La polizia di stato intensifica l’adozione delle misure di prevenzione nell’area Iblea

In attuazione delle direttive impartite dal questore di Ragusa, la Polizia di stato, nell’ambito delle attività di prevenzione delle condotte delittuose sull’intero territorio provinciale, ha applicato alcune  delle misure contenute nel codice antimafia e rivolte a quei soggetti ritenuti essere socialmente pericolosi e potenzialmente idonei a porre in essere condotte che possono determinare nocumento all’ordine ed alla sicurezza pubblica ed all’ordinato vivere civile.

In particolare il personale della polizia di stato in servizio presso l’ufficio misure di prevenzione della divisione anticrimine della questura, ha istruito svariati procedimenti amministrativi nei confronti di alcuni soggetti considerati socialmente pericolosi ed all’esito dei quali il questore di Ragusa ha adottato i seguenti provvedimenti:

  • 2 divieti di ritorno per anni tre nei comuni di Modica ed Acate e frazioni nei confronti di due soggetti  residenti a Catania, i quali oltre ad essere gravati da precedenti segnalazioni di polizia in più province della Sicilia, sono stati deferiti all’A.G., a cura di militari dell’arma dei carabinieri di Acate per furto in abitazione, e venivano altresì di recente segnalati a cura del commissariato P.S. di Modica, che ha intensificato le attività di prevenzione e controllo in quel comprensorio, in quanto sorpresi in quel territorio in orario ed atteggiamento sospetto e senza giustificato motivo se non quello di effettuare dei sopralluoghi in zone ove effettuare reati contro il patrimonio.
  • 2 divieti di ritorno per anni tre nel comune di Scicli e frazioni nei confronti di due soggetti  di nazionalità tunisina  residenti in altro comune della provincia, i quali oltre ad essere gravati da precedenti segnalazioni di polizia tra le quali contrabbando di tabacchi, rapina e reati in materia di sostanze stupefacenti, sono stati di recente tratti in arresto a cura di militari dell’arma dei carabinieri di Scicli in quanto responsabili, in quel territorio, in concorso, del furto di un ciclomotore.
  • 1 divieto di ritorno per anni tre nel comune di Ragusa e frazioni nei confronti di un rumeno residente in provincia di trapani, il quale oltre ad essere gravato da precedenti segnalazioni di polizia per reati contro il patrimonio perpetrati in varie province siciliane in concorso con altri connazionali, è stato di recente tratto in arresto da parte di personale della polizia di stato appartenente alla squadra volante, in quanto resosi responsabile di furto aggravato in concorso.

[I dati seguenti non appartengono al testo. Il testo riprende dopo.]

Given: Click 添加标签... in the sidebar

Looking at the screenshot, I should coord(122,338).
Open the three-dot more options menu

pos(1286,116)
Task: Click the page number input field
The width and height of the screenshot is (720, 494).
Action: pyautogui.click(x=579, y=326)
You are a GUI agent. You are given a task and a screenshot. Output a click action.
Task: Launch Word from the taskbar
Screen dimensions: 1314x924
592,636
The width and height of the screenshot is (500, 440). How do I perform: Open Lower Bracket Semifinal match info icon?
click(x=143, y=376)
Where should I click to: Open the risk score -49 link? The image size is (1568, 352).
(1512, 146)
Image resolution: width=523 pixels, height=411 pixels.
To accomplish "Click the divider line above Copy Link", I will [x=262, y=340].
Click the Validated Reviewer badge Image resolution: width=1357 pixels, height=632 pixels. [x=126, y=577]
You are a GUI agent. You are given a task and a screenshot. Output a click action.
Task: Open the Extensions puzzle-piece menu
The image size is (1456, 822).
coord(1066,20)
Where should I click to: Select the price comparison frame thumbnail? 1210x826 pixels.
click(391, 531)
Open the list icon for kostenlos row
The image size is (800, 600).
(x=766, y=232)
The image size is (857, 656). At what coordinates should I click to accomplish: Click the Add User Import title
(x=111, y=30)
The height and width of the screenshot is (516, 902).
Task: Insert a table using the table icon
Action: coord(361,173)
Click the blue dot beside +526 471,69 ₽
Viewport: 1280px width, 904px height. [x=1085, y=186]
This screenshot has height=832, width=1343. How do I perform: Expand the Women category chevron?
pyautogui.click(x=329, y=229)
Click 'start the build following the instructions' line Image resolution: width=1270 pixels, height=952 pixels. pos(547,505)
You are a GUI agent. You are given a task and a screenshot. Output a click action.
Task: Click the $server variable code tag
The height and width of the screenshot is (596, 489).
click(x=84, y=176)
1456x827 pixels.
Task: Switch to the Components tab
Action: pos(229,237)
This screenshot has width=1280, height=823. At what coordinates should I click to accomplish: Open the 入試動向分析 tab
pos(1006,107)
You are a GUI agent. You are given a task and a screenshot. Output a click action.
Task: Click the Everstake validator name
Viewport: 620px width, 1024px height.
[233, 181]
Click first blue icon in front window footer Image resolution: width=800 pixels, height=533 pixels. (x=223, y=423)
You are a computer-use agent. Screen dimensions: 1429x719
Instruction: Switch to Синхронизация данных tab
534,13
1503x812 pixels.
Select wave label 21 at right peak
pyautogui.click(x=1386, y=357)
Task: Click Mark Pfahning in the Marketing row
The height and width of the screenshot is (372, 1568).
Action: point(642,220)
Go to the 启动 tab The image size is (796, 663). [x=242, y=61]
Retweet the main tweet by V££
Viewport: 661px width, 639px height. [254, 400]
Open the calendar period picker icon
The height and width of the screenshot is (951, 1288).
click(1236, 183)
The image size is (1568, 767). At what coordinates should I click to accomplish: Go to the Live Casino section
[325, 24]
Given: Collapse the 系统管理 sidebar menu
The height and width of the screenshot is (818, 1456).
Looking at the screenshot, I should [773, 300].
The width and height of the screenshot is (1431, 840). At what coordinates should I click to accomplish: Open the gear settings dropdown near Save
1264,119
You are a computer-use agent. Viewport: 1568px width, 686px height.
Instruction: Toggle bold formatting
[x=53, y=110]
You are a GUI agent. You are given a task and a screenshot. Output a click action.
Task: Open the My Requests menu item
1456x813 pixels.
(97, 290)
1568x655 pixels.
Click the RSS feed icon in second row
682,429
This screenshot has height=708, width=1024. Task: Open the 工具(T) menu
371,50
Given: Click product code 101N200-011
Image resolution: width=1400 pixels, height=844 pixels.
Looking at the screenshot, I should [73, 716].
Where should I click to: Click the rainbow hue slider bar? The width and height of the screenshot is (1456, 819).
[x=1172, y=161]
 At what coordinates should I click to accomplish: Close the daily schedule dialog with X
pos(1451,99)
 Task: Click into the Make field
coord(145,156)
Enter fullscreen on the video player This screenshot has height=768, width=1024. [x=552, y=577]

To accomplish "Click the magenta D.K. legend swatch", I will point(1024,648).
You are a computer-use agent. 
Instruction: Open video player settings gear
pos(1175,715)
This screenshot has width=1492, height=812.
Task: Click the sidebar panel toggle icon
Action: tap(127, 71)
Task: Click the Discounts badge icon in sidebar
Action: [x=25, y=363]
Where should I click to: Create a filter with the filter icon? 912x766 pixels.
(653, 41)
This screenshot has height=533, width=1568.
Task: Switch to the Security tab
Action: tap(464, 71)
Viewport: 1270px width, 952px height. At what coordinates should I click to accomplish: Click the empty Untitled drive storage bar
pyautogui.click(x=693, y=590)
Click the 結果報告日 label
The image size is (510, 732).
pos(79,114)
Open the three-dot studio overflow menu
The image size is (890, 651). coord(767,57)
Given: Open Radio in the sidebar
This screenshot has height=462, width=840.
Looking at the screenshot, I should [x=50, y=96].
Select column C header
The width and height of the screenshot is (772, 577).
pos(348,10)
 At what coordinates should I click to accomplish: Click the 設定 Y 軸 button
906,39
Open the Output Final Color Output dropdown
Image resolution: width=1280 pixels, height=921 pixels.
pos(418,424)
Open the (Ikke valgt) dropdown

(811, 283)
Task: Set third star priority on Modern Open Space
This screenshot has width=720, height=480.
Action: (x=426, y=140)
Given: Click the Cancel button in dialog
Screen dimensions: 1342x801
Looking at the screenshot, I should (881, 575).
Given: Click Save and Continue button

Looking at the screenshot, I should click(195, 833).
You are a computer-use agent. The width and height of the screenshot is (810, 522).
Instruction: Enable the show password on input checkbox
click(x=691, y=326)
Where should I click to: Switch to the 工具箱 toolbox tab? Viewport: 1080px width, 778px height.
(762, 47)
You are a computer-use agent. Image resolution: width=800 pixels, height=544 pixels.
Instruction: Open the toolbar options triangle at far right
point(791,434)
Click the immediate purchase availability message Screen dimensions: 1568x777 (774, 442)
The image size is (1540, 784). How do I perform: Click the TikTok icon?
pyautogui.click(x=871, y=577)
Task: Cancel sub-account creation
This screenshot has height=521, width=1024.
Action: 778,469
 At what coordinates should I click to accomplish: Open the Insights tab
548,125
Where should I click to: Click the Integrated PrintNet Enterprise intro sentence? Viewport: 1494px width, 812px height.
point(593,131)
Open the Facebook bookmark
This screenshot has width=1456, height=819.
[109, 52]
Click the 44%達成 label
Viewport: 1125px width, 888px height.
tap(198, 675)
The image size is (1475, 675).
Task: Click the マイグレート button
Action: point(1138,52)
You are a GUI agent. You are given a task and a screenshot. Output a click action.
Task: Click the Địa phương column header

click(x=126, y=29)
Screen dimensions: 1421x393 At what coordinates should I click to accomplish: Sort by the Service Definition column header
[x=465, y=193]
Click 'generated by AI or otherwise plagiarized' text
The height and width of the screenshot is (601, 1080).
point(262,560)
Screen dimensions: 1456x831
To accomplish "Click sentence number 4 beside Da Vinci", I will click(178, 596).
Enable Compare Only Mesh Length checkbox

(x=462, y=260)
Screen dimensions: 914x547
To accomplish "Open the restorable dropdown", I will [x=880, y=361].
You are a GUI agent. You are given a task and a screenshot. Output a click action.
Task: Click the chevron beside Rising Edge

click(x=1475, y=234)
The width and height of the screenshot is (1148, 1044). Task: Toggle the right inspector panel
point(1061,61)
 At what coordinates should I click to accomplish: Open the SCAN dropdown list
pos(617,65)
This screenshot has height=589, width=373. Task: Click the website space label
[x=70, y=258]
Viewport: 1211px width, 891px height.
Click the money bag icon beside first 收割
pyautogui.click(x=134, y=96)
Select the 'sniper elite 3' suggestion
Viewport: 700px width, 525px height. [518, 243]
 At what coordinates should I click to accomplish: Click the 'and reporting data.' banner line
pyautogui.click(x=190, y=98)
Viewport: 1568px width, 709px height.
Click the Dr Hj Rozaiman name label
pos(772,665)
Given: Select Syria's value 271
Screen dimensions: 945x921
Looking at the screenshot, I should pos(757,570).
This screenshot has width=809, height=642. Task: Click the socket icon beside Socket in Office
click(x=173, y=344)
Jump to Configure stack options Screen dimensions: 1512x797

Il medesimo era stato sorpreso a sottrarre beni alimentari da un supermercato di Ragusa avvalendosi della complicità di altri due soggetti dileguatisi prima dell’intervento del personale di polizia.

La divisione anticrimine ha altresì notificato il provvedimento emesso dal tribunale di Ragusa, su proposta del questore, di sottoposizione alla misura di prevenzione della sorveglianza speciale di pubblica sicurezza per il periodo di anni uno e mesi sei  nei confronti di un soggetto nato a Vittoria ma residente da tempo a Ragusa gravato da numerosi precedenti di polizia per reati contro il patrimonio.